Having an issue on my laptop where if i select View>Fullscreen> the only resolutions listed are 4:3. Whereas the same build of Xebra running on my PC shows both 4:3 and 16:9 resolutions. :\

*Edit* Worked it out - it's something to do with the hdmi cable or TV. When i unplug the cable and use xebra on the laptop monitor it runs fine. Go figure.
 
Some significant progress updates on the N64 Emulation front:

https://www.youtube.com/watch?v=-IWrbxAPu0A

https://www.youtube.com/watch?v=9BR9JLGEzDI

In the not so distant future we will have a near perfect N64 emulator on PC :D No fumbling around with plugins and stuff. It just works.

http://www.cen64.com/

Compiled version of the Emulator:
http://www.emucr.com/search/label/Cen64?&max-results=12

UI:
https://github.com/dh4/cen64-qt/releases

Needs the MAME N64 bios package to function.


Is this still in development?

PS: Sorry for the necro bump.
 

lazygecko

Member
I've always felt that Game Boy and Game Boy Advance emulation is exponentially more stuttery than emulators for other systems. It's especially noticeable in the audio and has always left a bad taste in my mouth.

Is this the reason why, and why is this problem so much more prominent on those systems?
 
I believe they mis-credited Gambatte.

Gambatte uses bgb's core - bgb should be the emulator listed, as it is also more accurate.

@Lazygecko - audio chip emulation is hard. BGB handles it the best, but as far as GBA goes there's nothing really out there that handles it nicely.
 

GamerJM

Banned
I've always felt that Game Boy and Game Boy Advance emulation is exponentially more stuttery than emulators for other systems. It's especially noticeable in the audio and has always left a bad taste in my mouth.

Is this the reason why, and why is this problem so much more prominent on those systems?

Are you using Higan?
 

GamerJM

Banned
I haven't used any GB or GBA emulator in forever. But when I watch emulated footage on Youtube and whatnot I still notice those stutters.

Most YouTubers probably aren't using cycle accurate emulators due to the prevalence of older less accurate GBA emulators like No$GBA and VisualBoyAdvance because they've been around for so long.
 

itxaka

Defeatist
I'm wondering if the NT mini hardware approach to emulating the hardware could be useful for software emulators.

I mean, someone programmed a FPGA to behave exactly like the new, so it should be possible to transform that into pure software no?
 

Borman

Member
Most YouTubers probably aren't using cycle accurate emulators due to the prevalence of older less accurate GBA emulators like No$GBA and VisualBoyAdvance because they've been around for so long.

The different Gameboys also have odd refresh rates, and with the GBA, the sound just isn't all that great anyway.
 

Theonik

Member
I'm wondering if the NT mini hardware approach to emulating the hardware could be useful for software emulators.

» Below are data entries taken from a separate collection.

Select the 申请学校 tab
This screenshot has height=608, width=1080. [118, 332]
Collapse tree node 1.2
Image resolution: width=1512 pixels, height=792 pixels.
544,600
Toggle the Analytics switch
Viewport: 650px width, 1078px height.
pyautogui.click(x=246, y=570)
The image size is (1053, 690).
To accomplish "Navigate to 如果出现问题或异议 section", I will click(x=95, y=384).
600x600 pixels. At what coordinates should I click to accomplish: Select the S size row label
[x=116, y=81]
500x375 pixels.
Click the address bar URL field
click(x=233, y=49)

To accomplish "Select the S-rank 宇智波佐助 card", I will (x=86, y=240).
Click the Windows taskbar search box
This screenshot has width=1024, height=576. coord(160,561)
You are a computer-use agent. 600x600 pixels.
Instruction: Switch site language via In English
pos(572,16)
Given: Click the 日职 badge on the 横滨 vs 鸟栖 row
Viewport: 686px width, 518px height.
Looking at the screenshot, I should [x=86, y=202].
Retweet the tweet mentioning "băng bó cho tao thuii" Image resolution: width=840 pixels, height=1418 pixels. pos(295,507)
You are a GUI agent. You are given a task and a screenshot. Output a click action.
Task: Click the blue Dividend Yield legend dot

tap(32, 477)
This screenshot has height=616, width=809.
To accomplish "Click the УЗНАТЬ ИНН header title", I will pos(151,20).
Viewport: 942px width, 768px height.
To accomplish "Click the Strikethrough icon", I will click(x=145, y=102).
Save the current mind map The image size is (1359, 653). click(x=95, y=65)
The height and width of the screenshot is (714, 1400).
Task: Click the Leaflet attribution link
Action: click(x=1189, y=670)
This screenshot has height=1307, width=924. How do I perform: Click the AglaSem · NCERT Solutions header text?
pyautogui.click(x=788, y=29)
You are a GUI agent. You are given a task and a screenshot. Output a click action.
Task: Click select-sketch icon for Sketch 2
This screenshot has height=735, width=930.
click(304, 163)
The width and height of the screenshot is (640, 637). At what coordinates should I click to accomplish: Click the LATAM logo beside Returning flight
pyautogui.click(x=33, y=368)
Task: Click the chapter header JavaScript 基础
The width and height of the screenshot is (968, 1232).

I mean, someone programmed a FPGA to behave exactly like the new, so it should be possible to transform that into pure software no?
The issue is it would be too slow. Actually that's the whole benefit of FPGAs. What's hard to do in software is that to emulate a single cycle of say a SNES you need multiple cycles on the emulator. Moreover, the second concern is that while in real hardware things happen somewhat asynchronously the emulator can only do one thing at once. You would be decoding an instruction at the same time as executing the one that came before it for example. And so, a software emulator must strike the balance of accuracy vs performance.